Records supplied
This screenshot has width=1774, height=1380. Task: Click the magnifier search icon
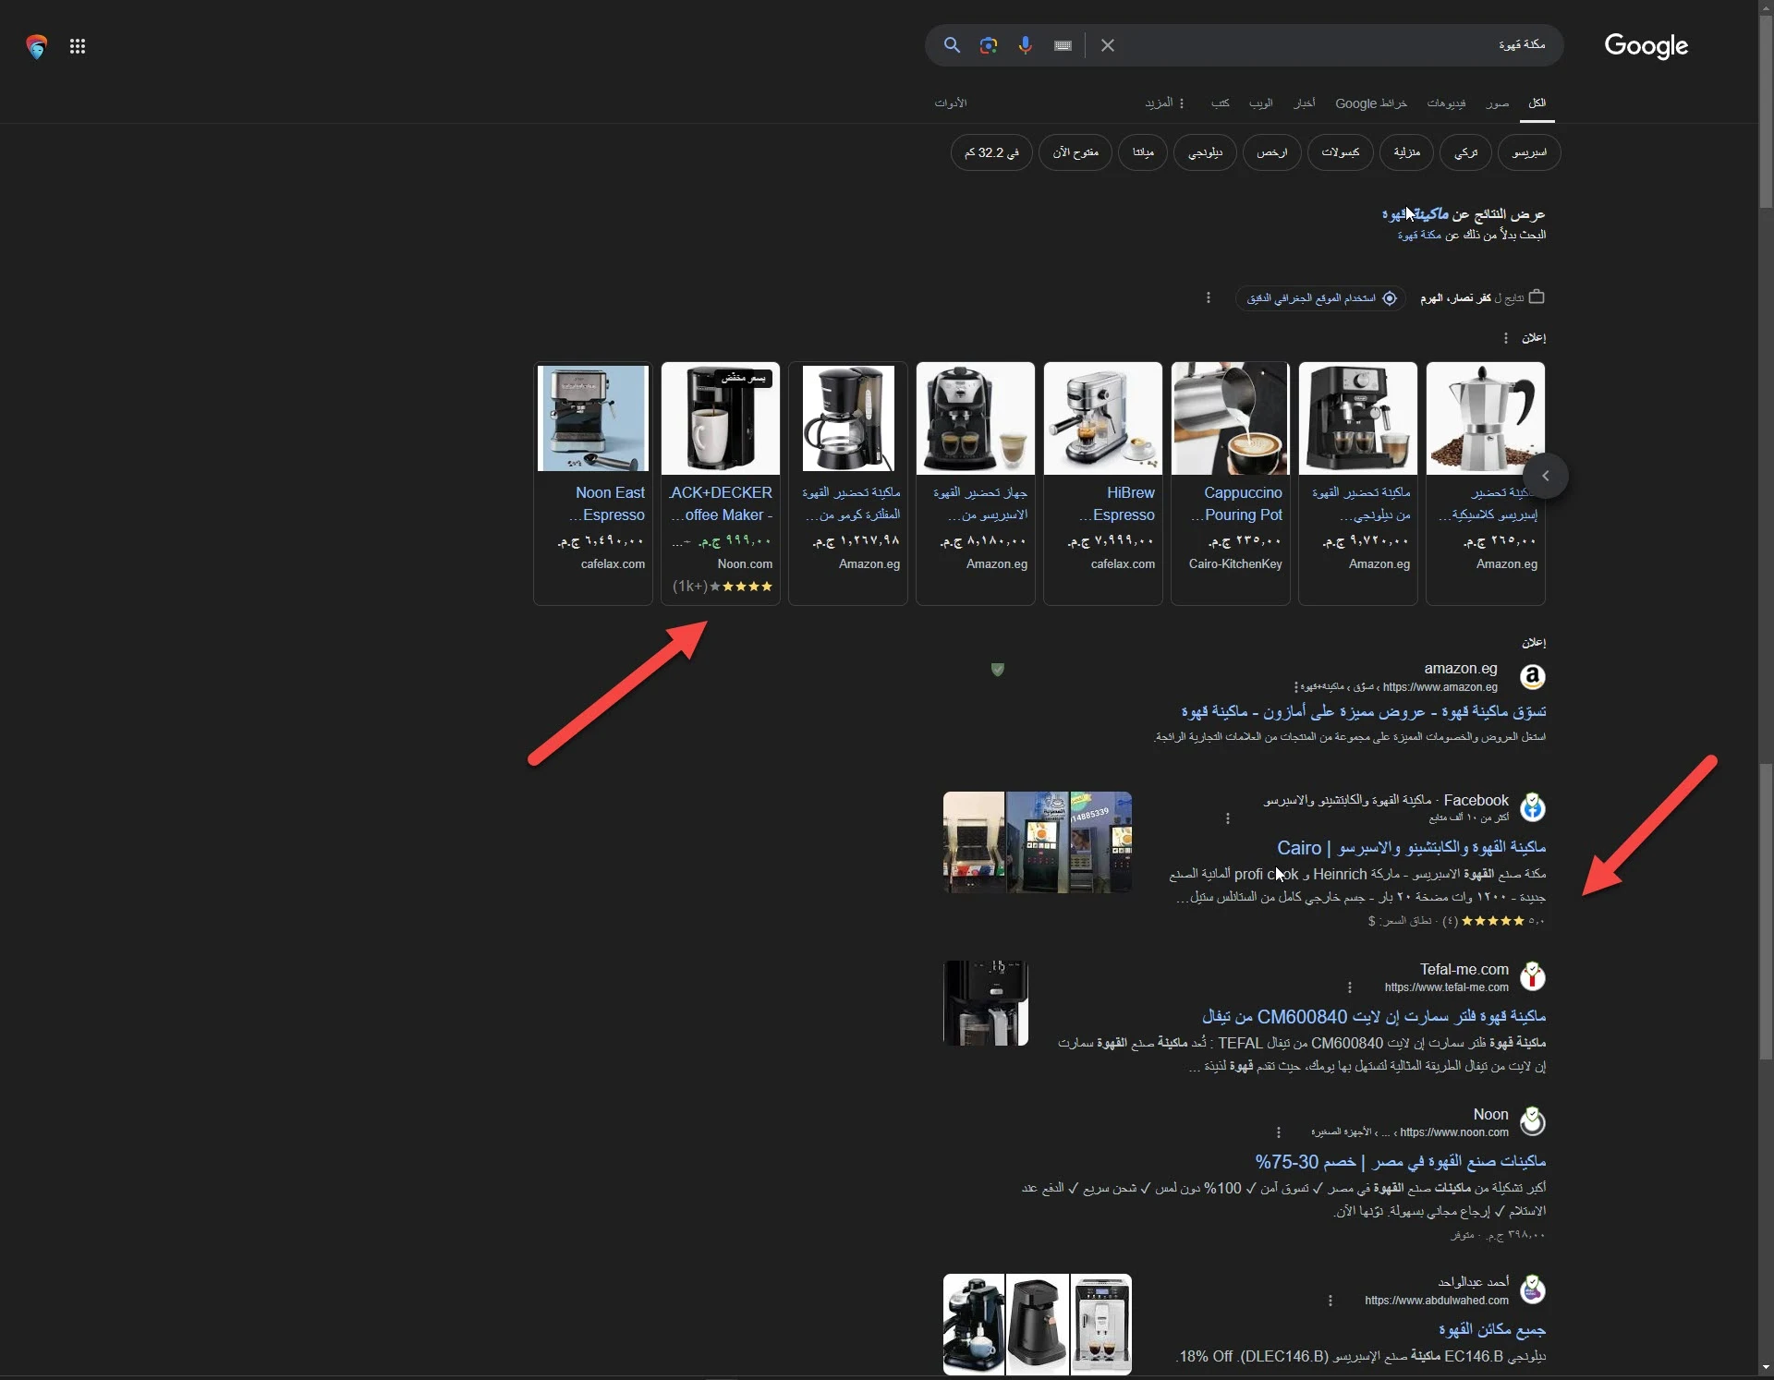pyautogui.click(x=952, y=45)
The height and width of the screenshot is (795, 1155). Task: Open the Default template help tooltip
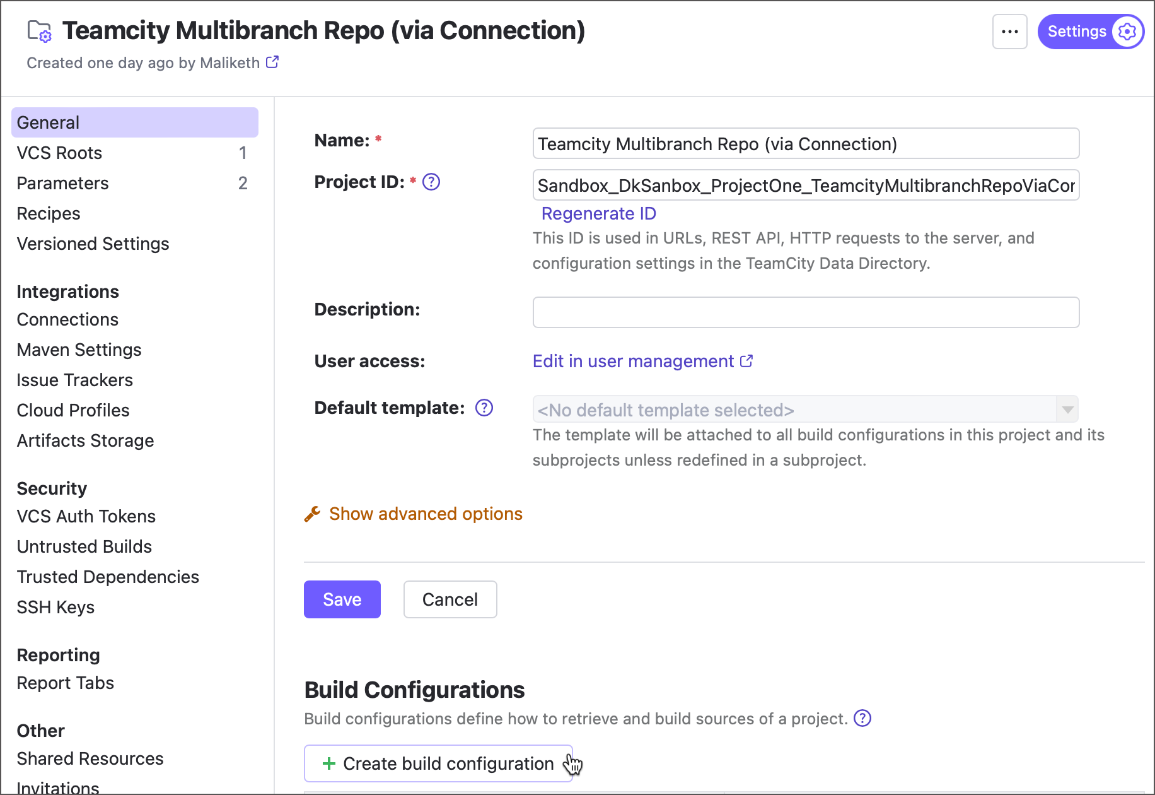point(484,408)
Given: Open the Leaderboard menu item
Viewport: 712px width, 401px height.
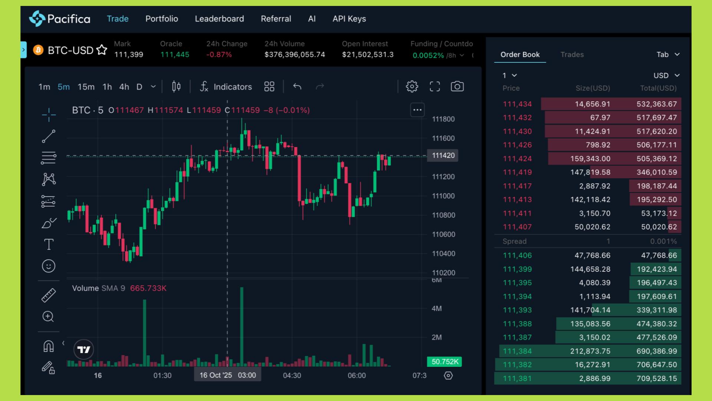Looking at the screenshot, I should pos(219,19).
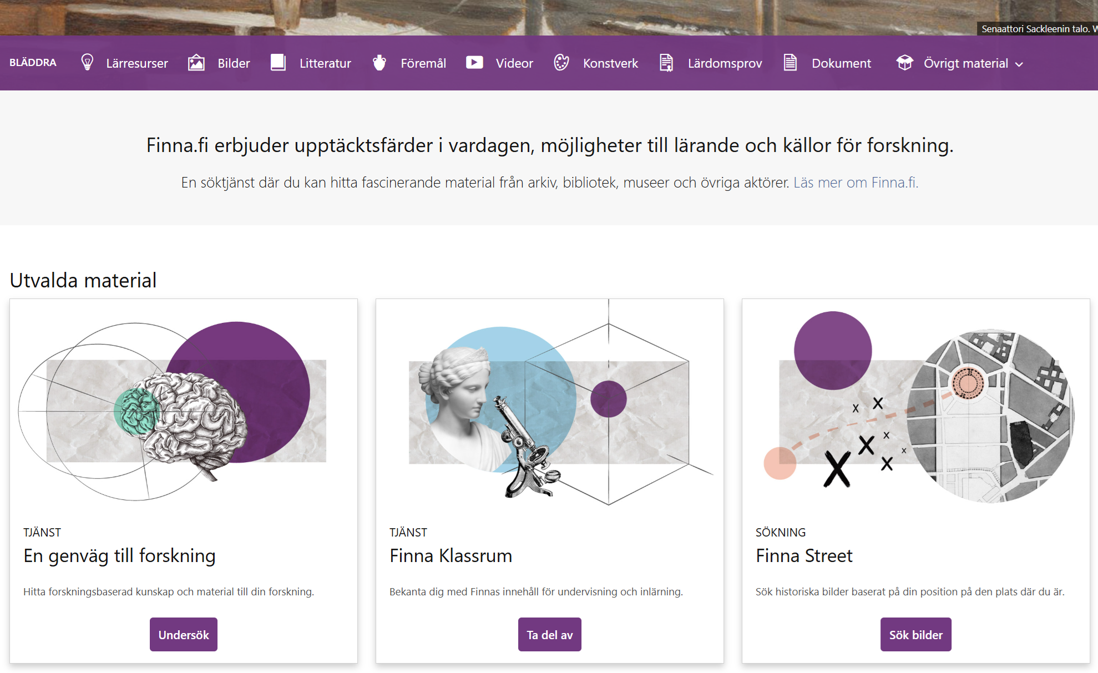Click the vase icon for Föremål
This screenshot has width=1098, height=673.
coord(380,63)
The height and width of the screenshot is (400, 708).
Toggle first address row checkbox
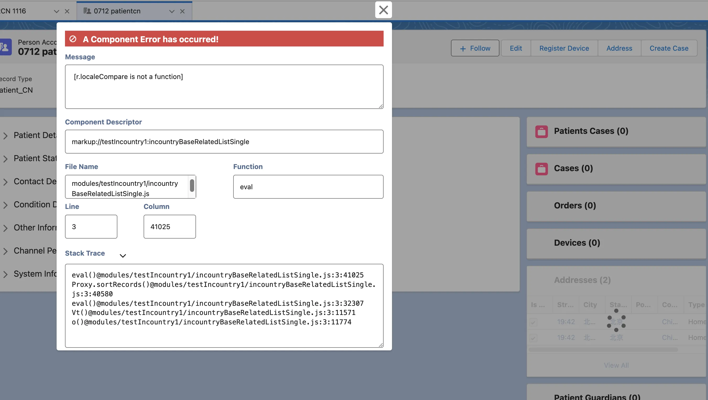pyautogui.click(x=533, y=322)
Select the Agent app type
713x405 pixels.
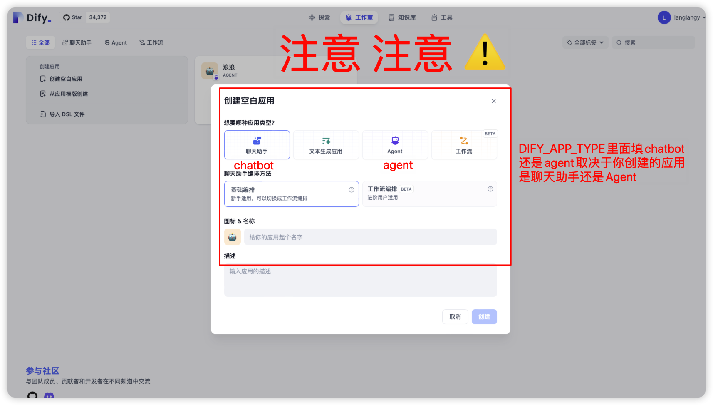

Prompt
Restate all of the data word for word and include no pictures.

Answer section
This screenshot has width=1774, height=1380. Task: Click the magnifier search icon
pyautogui.click(x=952, y=45)
The height and width of the screenshot is (795, 1155). Task: Open the Default template help tooltip
point(484,408)
Given: Open the Leaderboard menu item
Viewport: 712px width, 401px height.
Looking at the screenshot, I should pos(219,19).
Click the vase icon for Föremål
This screenshot has width=1098, height=673.
coord(380,63)
The height and width of the screenshot is (400, 708).
Toggle first address row checkbox
pyautogui.click(x=533, y=322)
Select the Agent app type
713x405 pixels.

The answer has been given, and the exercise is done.